• [MATERIALS PROVIDED]
>>>

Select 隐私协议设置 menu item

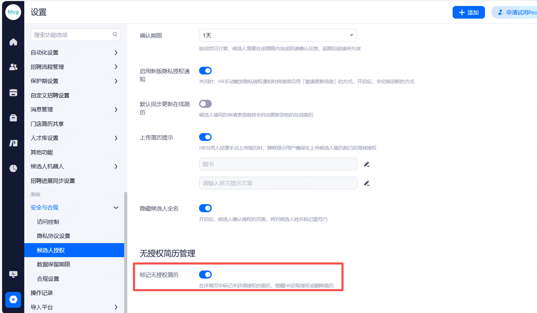[53, 236]
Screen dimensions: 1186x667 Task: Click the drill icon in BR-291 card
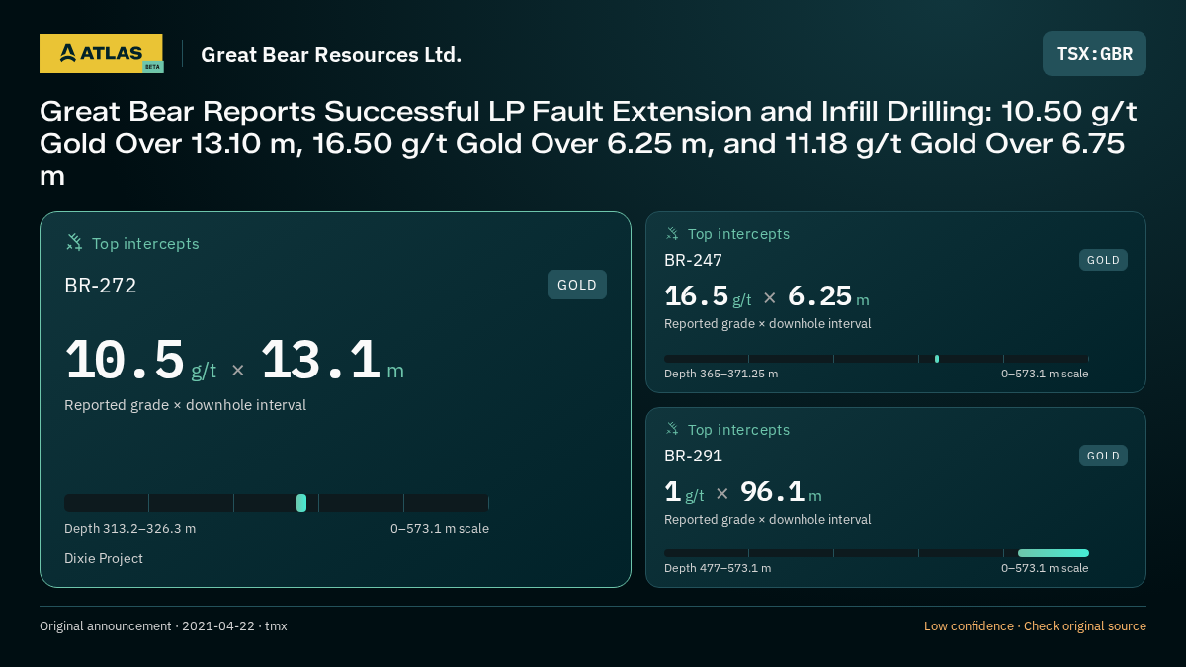(x=672, y=429)
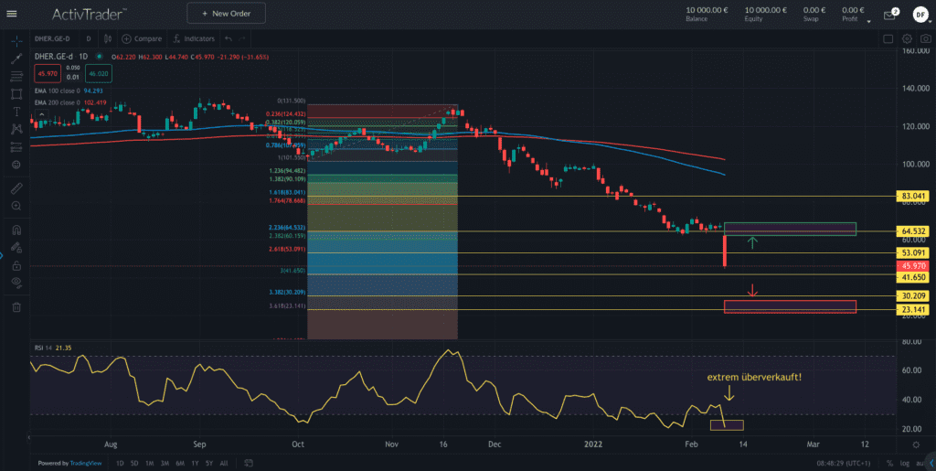The width and height of the screenshot is (936, 471).
Task: Take a chart snapshot with camera icon
Action: click(925, 39)
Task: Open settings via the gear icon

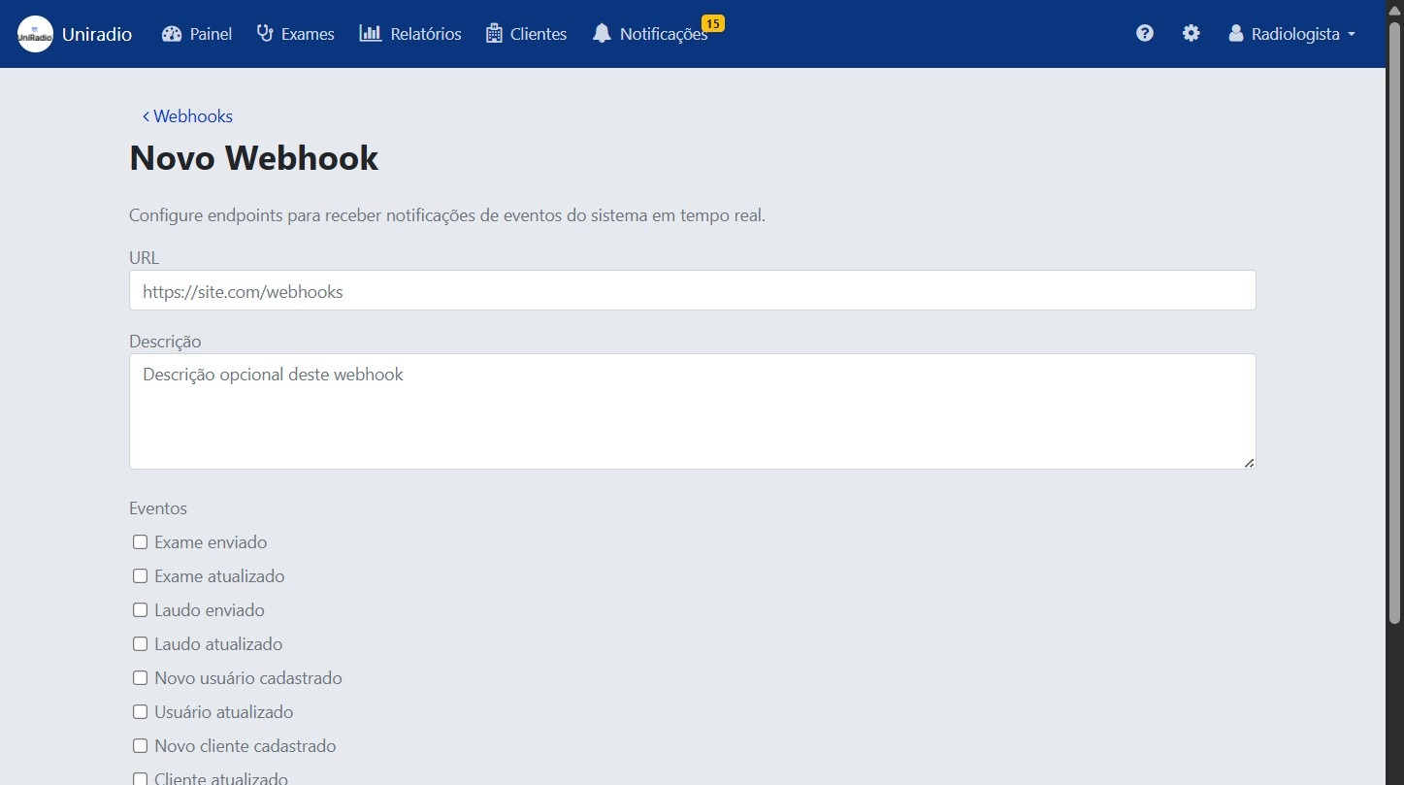Action: pyautogui.click(x=1191, y=33)
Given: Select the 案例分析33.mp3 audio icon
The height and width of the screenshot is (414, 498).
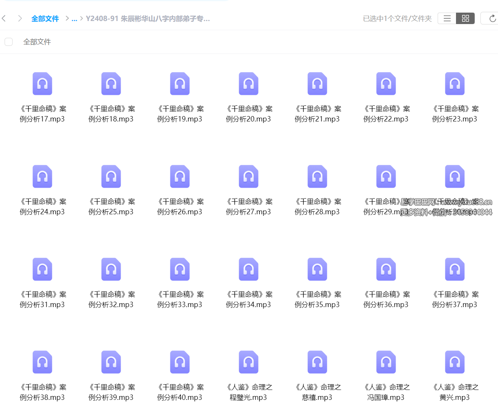Looking at the screenshot, I should (180, 269).
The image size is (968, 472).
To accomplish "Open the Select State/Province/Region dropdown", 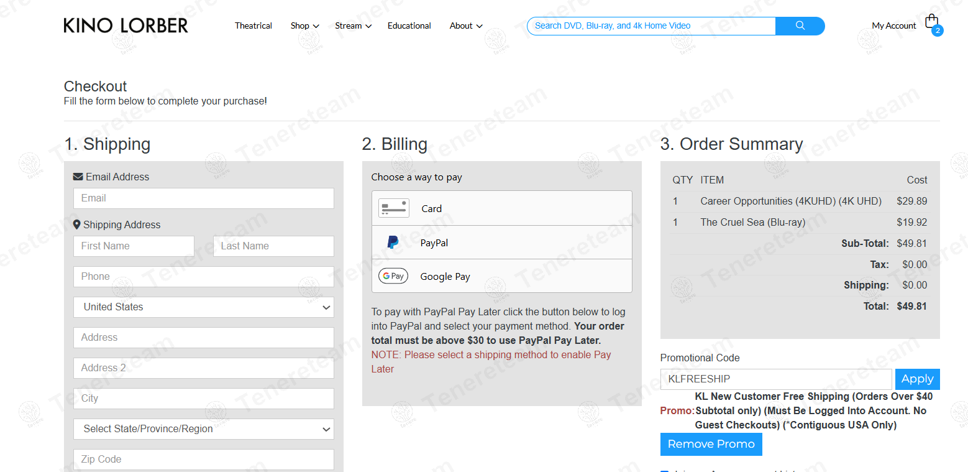I will click(203, 429).

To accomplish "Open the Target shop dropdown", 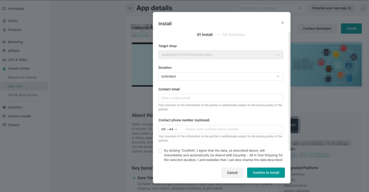I will pos(221,55).
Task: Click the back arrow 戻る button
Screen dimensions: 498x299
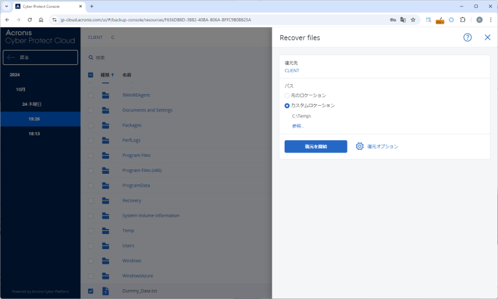Action: coord(40,58)
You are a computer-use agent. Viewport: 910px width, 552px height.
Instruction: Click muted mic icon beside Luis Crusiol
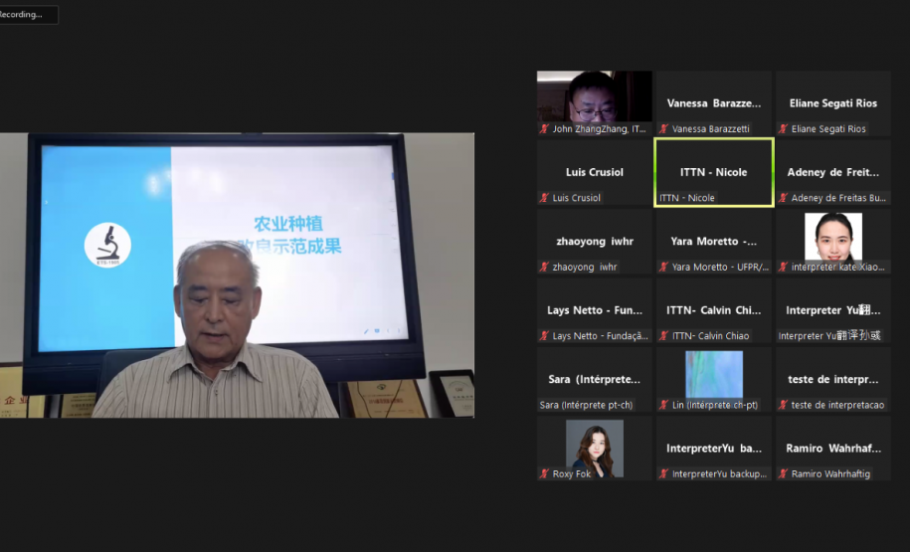544,198
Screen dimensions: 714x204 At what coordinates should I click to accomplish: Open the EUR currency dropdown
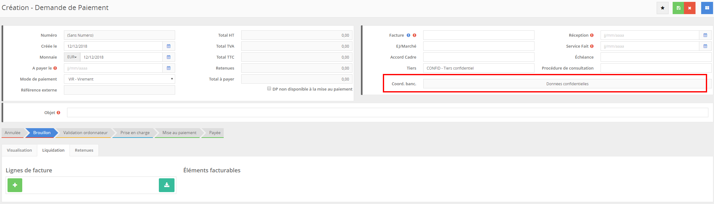72,57
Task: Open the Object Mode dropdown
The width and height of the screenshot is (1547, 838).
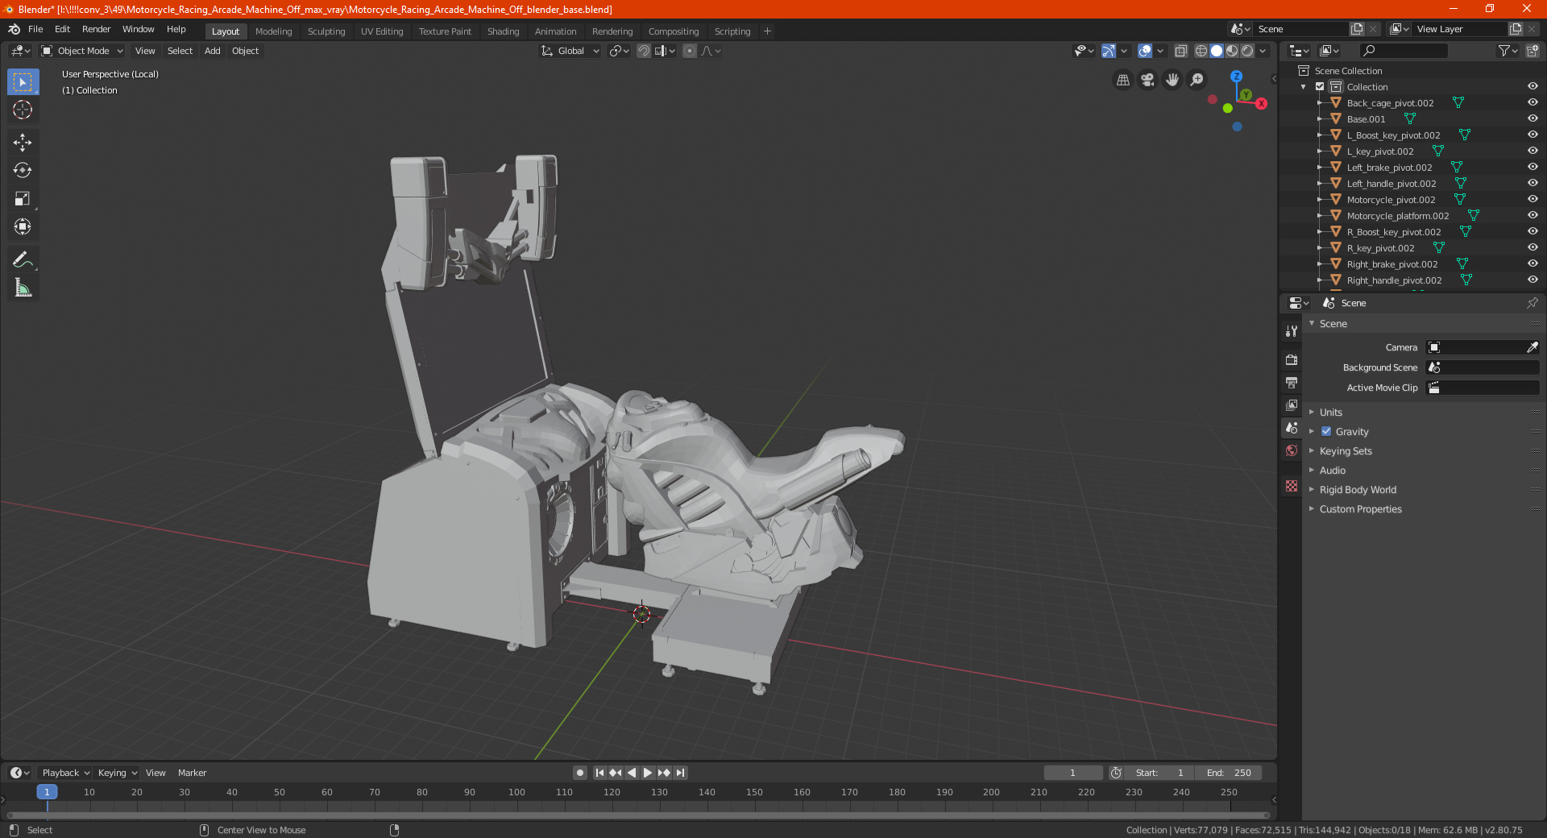Action: 82,51
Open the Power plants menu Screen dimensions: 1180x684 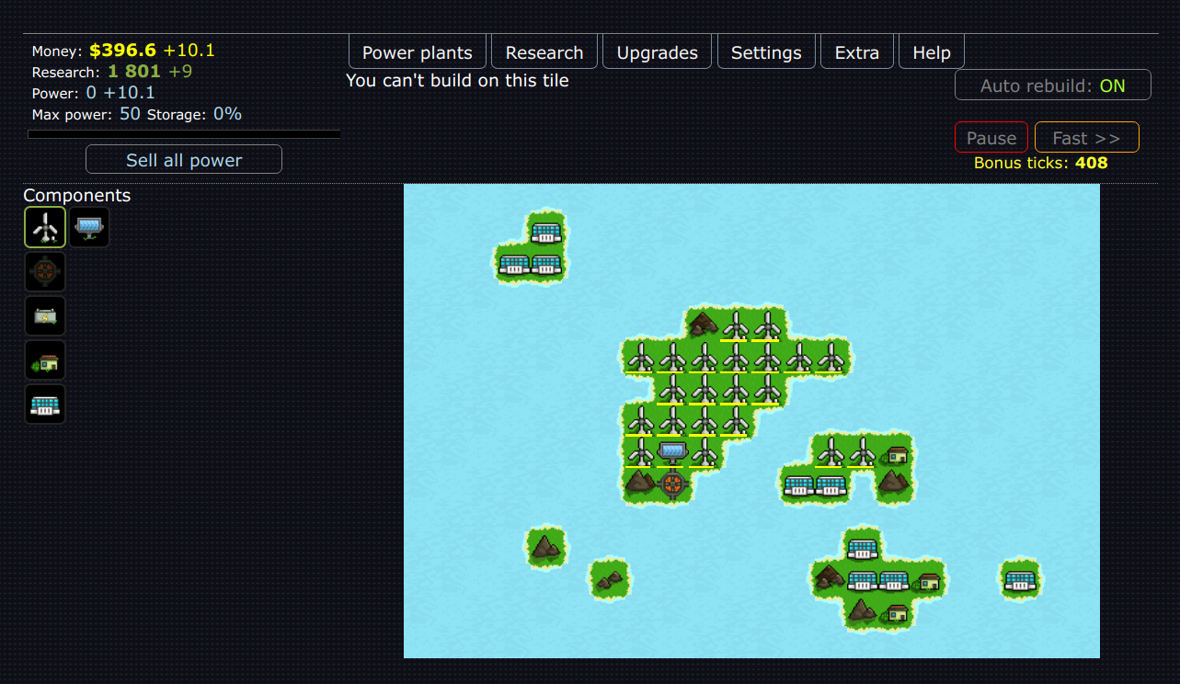point(418,52)
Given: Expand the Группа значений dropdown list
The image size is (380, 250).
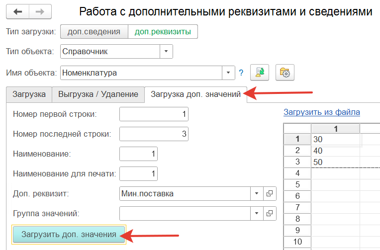Looking at the screenshot, I should pyautogui.click(x=257, y=213).
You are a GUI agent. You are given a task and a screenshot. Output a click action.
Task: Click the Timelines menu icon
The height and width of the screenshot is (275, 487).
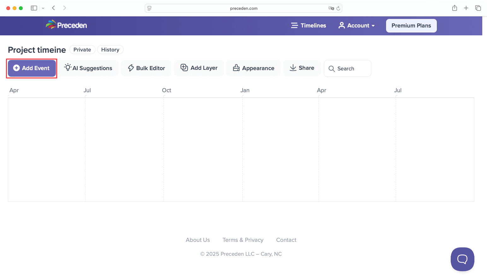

<<<

• [EXERCISE INSTRUCTIONS] Please return everything from the start of the lines above down to the line containing "Action: click(925, 39)", inclusive, copied verbatim. Leave the pictures out of your answer.

• [FINAL ANSWER]
Select 隐私协议设置 menu item

[53, 236]
Screen dimensions: 1186x667 Task: Click the drill icon in BR-291 card
(x=672, y=429)
The width and height of the screenshot is (936, 471).
Task: Take a chart snapshot with camera icon
Action: click(925, 39)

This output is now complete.